Twitter is considering new labels for identified misinformation, with large tags on ‘harmfully misleading’ reports, and links to reference material to cross-check.
Under the scheme, widely discredited information posted by public figures would be corrected directly beneath a tweet by fact-checkers and journalists who are verified on the platform and possibly by other users who would participate in a new “community reports” feature, which the demo claims is “like Wikipedia.”
NBC News published screenshots from a leaked demo of Twitter’s coloured labels, one of which showed a tweet by 2020 presidential candidate Bernie Sanders labeled “harmfully misleading.”
According to NBC, the basic idea is that the Twitter community will rate how likely or unlikely a tweet is to be harmfully misleading, and their feedback will inform how that tweet is labeled (if it’s labeled at all).
A Twitter spokeswoman said the company is “exploring a number of ways” to fight fake news on its platform.
“Timing is no coincidence”
Yuval Ben-Itzhak, CEO at Socialbakers,said: “As we see the social media platforms each working to truly combat the fake news epidemic, Facebook kicked off the year with an announcement that it was banning ‘deepfakes’ on the platform. This week a leaked demo of a new Twitter feature showed huge red labels beneath tweets that spread misinformation. The timing is no coincidence, with this year’s US election likely to bring fake news back to the top of the news agenda. When – or even if – the feature will fully roll out is unclear, but it’s certainly a clarion call to users and brands that, much like Facebook, Twitter is also committed to working to be a home for fact-checked, policed content that doesn’t mislead.
“As for safety online, particularly that of children, TikTok announced the launch of its ‘Family Safety Mode’ in the UK, to give parents the ability to set limits on their children’s use of the app.
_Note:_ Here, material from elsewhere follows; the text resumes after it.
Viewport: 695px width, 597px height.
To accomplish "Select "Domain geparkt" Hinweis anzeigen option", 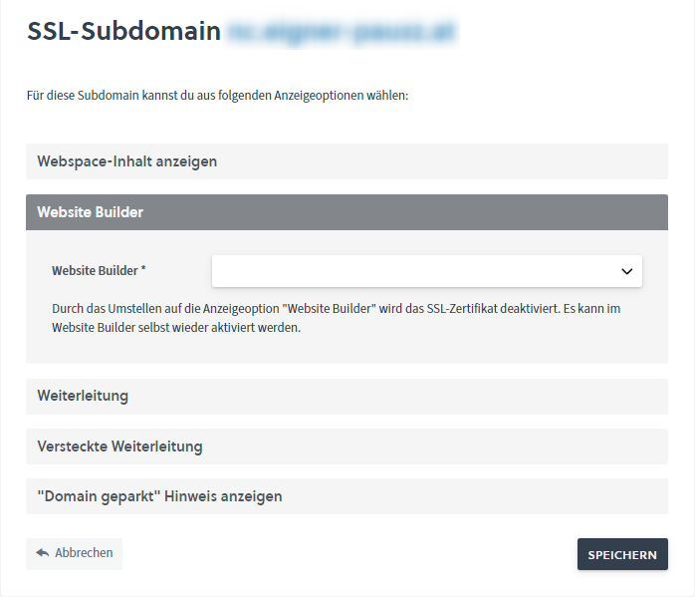I will (160, 496).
Unveiling a new ‘restricted mode’ that filters out inappropriate content and enables parents to shut off features like messaging on their children’s accounts, TikTok has set the tone that the future of safer social media is really putting control into the hands of users, letting them decide what content they want to see online.
“Last week in a letter to the Financial Times, Facebook CEO Mark Zuckerberg pushed for more democratic tech regulation. Governments around the world are wrestling with how best to regulate social media – but it’s the platforms themselves who have come out with bold, meaningful steps to make social media safer, less harmful, and more transparent.”